↓

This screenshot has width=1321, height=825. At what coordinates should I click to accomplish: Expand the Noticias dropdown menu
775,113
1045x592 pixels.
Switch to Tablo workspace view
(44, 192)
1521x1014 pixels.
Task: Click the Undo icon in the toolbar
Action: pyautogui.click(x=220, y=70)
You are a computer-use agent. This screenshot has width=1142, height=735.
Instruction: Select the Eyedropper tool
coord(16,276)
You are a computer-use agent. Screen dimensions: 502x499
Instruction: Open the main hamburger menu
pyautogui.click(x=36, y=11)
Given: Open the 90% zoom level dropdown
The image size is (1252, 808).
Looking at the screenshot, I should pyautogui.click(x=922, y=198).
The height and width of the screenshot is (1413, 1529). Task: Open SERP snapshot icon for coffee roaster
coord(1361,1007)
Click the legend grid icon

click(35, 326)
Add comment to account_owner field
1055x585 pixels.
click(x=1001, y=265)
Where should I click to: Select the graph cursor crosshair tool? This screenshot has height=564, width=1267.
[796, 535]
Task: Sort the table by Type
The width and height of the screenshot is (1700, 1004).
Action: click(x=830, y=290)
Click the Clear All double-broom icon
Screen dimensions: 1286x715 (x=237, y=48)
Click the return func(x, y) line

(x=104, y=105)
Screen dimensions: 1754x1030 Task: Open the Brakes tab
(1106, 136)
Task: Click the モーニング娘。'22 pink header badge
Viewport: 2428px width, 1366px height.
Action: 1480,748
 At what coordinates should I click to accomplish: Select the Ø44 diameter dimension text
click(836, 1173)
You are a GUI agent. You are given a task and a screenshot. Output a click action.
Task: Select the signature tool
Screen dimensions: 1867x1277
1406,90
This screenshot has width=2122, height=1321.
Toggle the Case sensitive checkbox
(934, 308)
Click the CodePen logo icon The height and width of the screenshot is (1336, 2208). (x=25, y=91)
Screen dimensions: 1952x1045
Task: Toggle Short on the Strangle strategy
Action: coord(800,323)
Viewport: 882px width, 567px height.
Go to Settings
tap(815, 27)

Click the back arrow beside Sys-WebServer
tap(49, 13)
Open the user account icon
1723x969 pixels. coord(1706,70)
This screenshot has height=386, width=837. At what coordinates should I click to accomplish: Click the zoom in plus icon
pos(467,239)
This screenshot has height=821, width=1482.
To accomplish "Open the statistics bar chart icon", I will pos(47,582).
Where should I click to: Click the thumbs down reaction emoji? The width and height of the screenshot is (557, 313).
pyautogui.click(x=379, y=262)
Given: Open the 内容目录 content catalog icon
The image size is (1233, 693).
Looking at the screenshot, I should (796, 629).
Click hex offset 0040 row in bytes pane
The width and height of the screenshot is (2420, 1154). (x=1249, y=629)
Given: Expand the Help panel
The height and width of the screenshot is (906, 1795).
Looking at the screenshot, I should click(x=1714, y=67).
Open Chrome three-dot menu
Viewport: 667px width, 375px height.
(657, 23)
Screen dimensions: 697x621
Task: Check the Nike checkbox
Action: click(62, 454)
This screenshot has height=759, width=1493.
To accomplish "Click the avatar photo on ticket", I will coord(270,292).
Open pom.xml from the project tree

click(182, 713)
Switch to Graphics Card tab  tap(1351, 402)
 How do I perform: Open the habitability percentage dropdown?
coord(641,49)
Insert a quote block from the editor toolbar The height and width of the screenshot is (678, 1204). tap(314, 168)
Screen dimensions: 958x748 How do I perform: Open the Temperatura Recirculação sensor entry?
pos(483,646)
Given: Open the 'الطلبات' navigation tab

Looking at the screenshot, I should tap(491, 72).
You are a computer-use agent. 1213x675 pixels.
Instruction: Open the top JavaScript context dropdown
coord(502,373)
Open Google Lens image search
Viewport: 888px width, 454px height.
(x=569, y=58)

↑

→ **WHAT YOU SHOULD DO**
Go through the records above and copy each line exactly.

→ **WRITTEN ANSWER**
This screenshot has width=1321, height=825. At what coordinates should I click to accomplish: Expand the Noticias dropdown menu
775,113
1045x592 pixels.
Switch to Tablo workspace view
(44, 192)
1521x1014 pixels.
Task: Click the Undo icon in the toolbar
Action: pyautogui.click(x=220, y=70)
You are a computer-use agent. This screenshot has width=1142, height=735.
Instruction: Select the Eyedropper tool
coord(16,276)
You are a computer-use agent. Screen dimensions: 502x499
Instruction: Open the main hamburger menu
pyautogui.click(x=36, y=11)
Given: Open the 90% zoom level dropdown
The image size is (1252, 808).
Looking at the screenshot, I should pyautogui.click(x=922, y=198).
The height and width of the screenshot is (1413, 1529). Task: Open SERP snapshot icon for coffee roaster
coord(1361,1007)
Click the legend grid icon

click(35, 326)
Add comment to account_owner field
1055x585 pixels.
click(x=1001, y=265)
Where should I click to: Select the graph cursor crosshair tool? This screenshot has height=564, width=1267.
[796, 535]
Task: Sort the table by Type
The width and height of the screenshot is (1700, 1004).
Action: click(x=830, y=290)
Click the Clear All double-broom icon
Screen dimensions: 1286x715 (x=237, y=48)
Click the return func(x, y) line

(x=104, y=105)
Screen dimensions: 1754x1030 Task: Open the Brakes tab
(1106, 136)
Task: Click the モーニング娘。'22 pink header badge
Viewport: 2428px width, 1366px height.
Action: 1480,748
 At what coordinates should I click to accomplish: Select the Ø44 diameter dimension text
click(836, 1173)
You are a GUI agent. You are given a task and a screenshot. Output a click action.
Task: Select the signature tool
Screen dimensions: 1867x1277
1406,90
This screenshot has width=2122, height=1321.
Toggle the Case sensitive checkbox
(934, 308)
Click the CodePen logo icon The height and width of the screenshot is (1336, 2208). (x=25, y=91)
Screen dimensions: 1952x1045
Task: Toggle Short on the Strangle strategy
Action: coord(800,323)
Viewport: 882px width, 567px height.
Go to Settings
tap(815, 27)

Click the back arrow beside Sys-WebServer
tap(49, 13)
Open the user account icon
1723x969 pixels. coord(1706,70)
This screenshot has height=386, width=837. At what coordinates should I click to accomplish: Click the zoom in plus icon
pos(467,239)
This screenshot has height=821, width=1482.
To accomplish "Open the statistics bar chart icon", I will pos(47,582).
Where should I click to: Click the thumbs down reaction emoji? The width and height of the screenshot is (557, 313).
pyautogui.click(x=379, y=262)
Given: Open the 内容目录 content catalog icon
The image size is (1233, 693).
Looking at the screenshot, I should (796, 629).
Click hex offset 0040 row in bytes pane
The width and height of the screenshot is (2420, 1154). (x=1249, y=629)
Given: Expand the Help panel
The height and width of the screenshot is (906, 1795).
Looking at the screenshot, I should click(x=1714, y=67).
Open Chrome three-dot menu
Viewport: 667px width, 375px height.
(657, 23)
Screen dimensions: 697x621
Task: Check the Nike checkbox
Action: click(62, 454)
This screenshot has height=759, width=1493.
To accomplish "Click the avatar photo on ticket", I will coord(270,292).
Open pom.xml from the project tree

click(182, 713)
Switch to Graphics Card tab  tap(1351, 402)
 How do I perform: Open the habitability percentage dropdown?
coord(641,49)
Insert a quote block from the editor toolbar The height and width of the screenshot is (678, 1204). tap(314, 168)
Screen dimensions: 958x748 How do I perform: Open the Temperatura Recirculação sensor entry?
pos(483,646)
Given: Open the 'الطلبات' navigation tab

Looking at the screenshot, I should tap(491, 72).
You are a computer-use agent. 1213x675 pixels.
Instruction: Open the top JavaScript context dropdown
coord(502,373)
Open Google Lens image search
Viewport: 888px width, 454px height.
(x=569, y=58)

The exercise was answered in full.